* Selected text *
§ §

As was the case with so many industries, the COVID-19 pandemic sent insurance companies reeling. A Deloitte industry study reported that 48% of insurance executives said the pandemic showed how unprepared our business was to face the economic crisis, vs. only 25% who agreed they had a clear action plan to remain operationally and financially resilient. As we regain normalcy, insurance carriers should be seeking out ways to steadily improve market share so that they thrive during the pandemic recovery, and protect themselves against other, future challenges.
Sales incentive programs can help insurance carriers gain market share and remain proactively competitive—even during economic downturns. Use these guidelines to build a sales incentive plan that keeps your business resilient.
Use non-cash sales incentives.
Using non-cash rewards makes your incentive program more effective and sustainable. Multiple behavioral and psychological studies have concluded that “tangible non-cash rewards deliver equal or greater returns to organizations in most circumstances than equivalent cash rewards.”
Why is this? It’s hard to say for sure, but behaviorists suggests these things are at play:
Cash is negatively correlated with salary.
People tend to mentally lump cash rewards in with their regular, recurring salary. This does two things: it removes the association of the reward to the corresponding action, and dulls the excitement and novelty of the reward over time. In order to maintain the same levels of excitement and engagement, you have to offer increasingly larger reward amounts.
Non-cash rewards are fun and guilt-free.
Based on a particular study by Hal Richard Arkes and Victoria Shaffer, participants showed a preference for non-cash rewards when they were non-utilitarian, but not when they were utilitarian. This suggests that non-cash rewards have a “fun factor” that makes them more appealing than cash. A fun, non-cash reward removes any conflict a recipient might feel over not spending cash rewards on necessities like gas, groceries, bills, rent, etc.
Non-cash rewards have social signaling power and trophy value.
Non-cash rewards are highly visible, tangible, and make for great conversation! Every time someone comments on the TV, golf clubs, or air fryer a participant earned with rewards, they revisit the positive experience of earning rewards. This “halo effect” makes non-cash reward more effective than cash.
By operating a sales incentive program based on tangible rewards, rather than cash, you make your sales incentive spending more sustainable and effective. This is a long-term advantage that will help you improve market share and sales performance over time.

§ §

* Data section *
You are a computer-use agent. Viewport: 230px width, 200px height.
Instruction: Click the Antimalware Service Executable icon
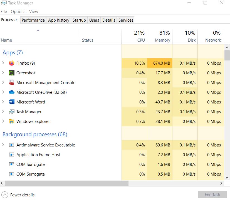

§ §

* To do *
1. Summarize the article on sales incentives for insurance carriers in two sentences.
2. Reproduce the article on sales incentives for insurance carriers word for word from "Non-cash rewards are fun" to "and trophy value.".

* Answer section *
1. The COVID-19 pandemic left many insurance companies unprepared, and sales incentive programs can help carriers gain market share and stay competitive even during economic downturns. The article recommends non-cash rewards because studies find they deliver equal or greater returns than cash: cash gets lumped in with regular salary, while non-cash rewards are fun, guilt-free, and carry social signaling power and trophy value.

2.
Non-cash rewards are fun and guilt-free.
Based on a particular study by Hal Richard Arkes and Victoria Shaffer, participants showed a preference for non-cash rewards when they were non-utilitarian, but not when they were utilitarian. This suggests that non-cash rewards have a “fun factor” that makes them more appealing than cash. A fun, non-cash reward removes any conflict a recipient might feel over not spending cash rewards on necessities like gas, groceries, bills, rent, etc.
Non-cash rewards have social signaling power and trophy value.